_Exercise_
Echo the data between the line containing "How do I perform: Click" and the line containing "click(44, 53)", inclusive, leaving out the pictures.

----- Data section -----

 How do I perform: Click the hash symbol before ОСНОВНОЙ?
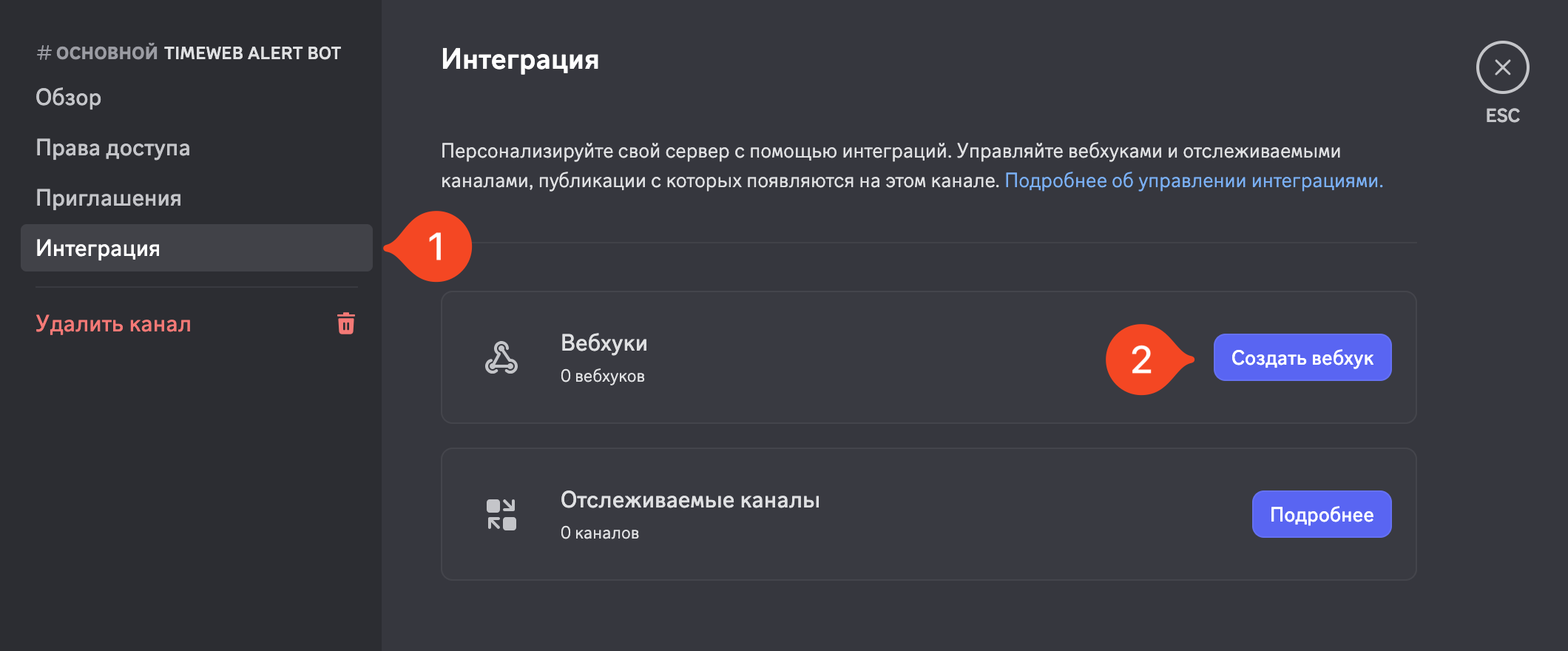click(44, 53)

-----
----- Data section -----

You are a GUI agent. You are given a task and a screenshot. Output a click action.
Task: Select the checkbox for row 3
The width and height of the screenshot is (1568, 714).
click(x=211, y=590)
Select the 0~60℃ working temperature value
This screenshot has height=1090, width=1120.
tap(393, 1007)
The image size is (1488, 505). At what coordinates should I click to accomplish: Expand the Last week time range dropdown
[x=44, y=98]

-----
----- Data section -----

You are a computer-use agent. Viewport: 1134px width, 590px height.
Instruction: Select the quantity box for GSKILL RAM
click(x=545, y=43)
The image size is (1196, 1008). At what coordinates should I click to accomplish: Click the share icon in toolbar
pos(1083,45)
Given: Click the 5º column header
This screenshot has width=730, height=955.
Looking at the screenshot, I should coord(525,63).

-----

_Reply_
 How do I perform: Click the hash symbol before ОСНОВНОЙ?
click(44, 53)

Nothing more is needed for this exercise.